EDITORS NOTE: Click on the links for a copy of the lawsuit, McCraw v City of OKC, and its exhibits 1, 2, 3, 4 and 5

OKLAHOMA CITY – Attorneys for the American Civil Liberties Union of Oklahoma and Legal Aid Services of Oklahoma filed a federal lawsuit today, seeking to overturn an Oklahoma City municipal ordinance that bans panhandling and other forms of activity from public medians.

The lawsuit, filed in the federal district court for the Western District of Oklahoma, seeks to overturn an anti-panhandling ordinance that was adopted by the Oklahoma City Council in December.

Written by Oklahoma City Councilwoman Meg Salyer the ordinance bans all activity on public medians less than 30 feet in width. The ordinance also includes a $100 fine. The ordinance passed by a 7-2 vote.

ACLU Oklahoma Executive Director Ryan Kiesel said the ordinance violates the 1st Amendment of the United States Constitution by restricting free speech. Kiesel said the ACLU has opposed this and previous attempts by Oklahoma City officials to limit the speech of city residents.

“Oklahoma City’s latest attack on our free speech rights may be directed at men, women and children struggling with crushing poverty, but make no mistake about it, this new ordinance jeopardizes rights guaranteed to everyone by the United States Constitution,” he said. “The majority of the City Council may have tried to rebrand this ordinance as a public safety issue but, in reality, it amounts to nothing more than a direct attack on the poorest among us and on the 1st Amendment rights of all of the people in Oklahoma City.”

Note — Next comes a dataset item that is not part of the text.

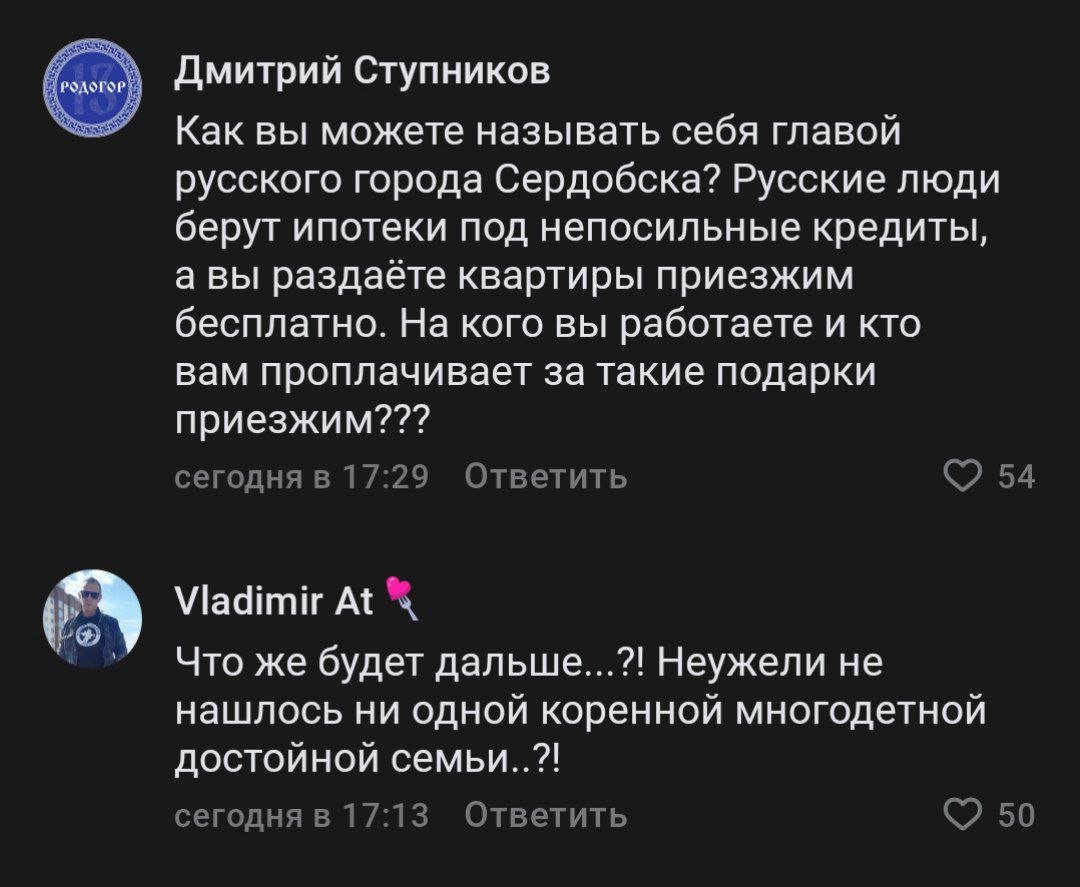The height and width of the screenshot is (887, 1080).
Task: Like Vladimir At's comment with heart
Action: 964,815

Norman attorney and former U.S. Supreme Court Law Clerk Joseph Thai, who is working with the ACLU and Legal Aid on the lawsuit, said the ordinance “tramples the free speech rights of the least among us, and does substantial collateral damage to the free speech rights of all of us.”

“The city cannot banish the speech of the poor from the public square, particularly public medians that are prime 1st Amendment real estate for reaching fellow citizens inexpensively and effectively,” Thai said.

Thai said Oklahoma City’s out-of-sight-out-of-mind solution to panhandling is no solution at all.

“It utterly fails to address the extreme poverty and chronic homelessness that are the root causes,” he said. “What the City has done is turned a poverty crisis into a constitutional crisis. Cloaking a crackdown on panhandling as a traffic safety measure is a sham not worthy of elected government, and applying the crackdown to virtually all speech and activities on public medians—from political campaigning to evening dog walking—multiplies rather than hides the constitutional harms.”

Michael G. Figgins, Executive Director of Legal Aid Services of Oklahoma, said ordinances such as the Oklahoma City one, put homeless and vulnerable citizens at risk.

“Holding a hand written sign asking for help may soon be a crime,” he said.  “Legal Aid Services of Oklahoma clients are dependent on the kindness of Oklahoma City citizens to maintain housing, pay for needed medications and obtain food.  The exercise of constitutionally protected free speech cannot be made a crime or denied so as to cause harm to LASO clients.”

ACLU of Oklahoma Legal Director Brady Henderson agreed. Henderson said the ACLU had previously urged city officials to back away from the ordinance and instead, redirect their efforts toward programs that would help lift struggling Oklahomans out of poverty.

“These kind of ordinances make it a crime to be poor,” he said. “Even a $100 fine is a huge amount for an individual who is struggling just to survive.”

Henderson said city officials could have chosen a different approach to address homelessness in Oklahoma City, instead of passing an ordinance that attacks the poor and the 1st Amendment.

“There are far better ways to address poverty and homelessness,” he said.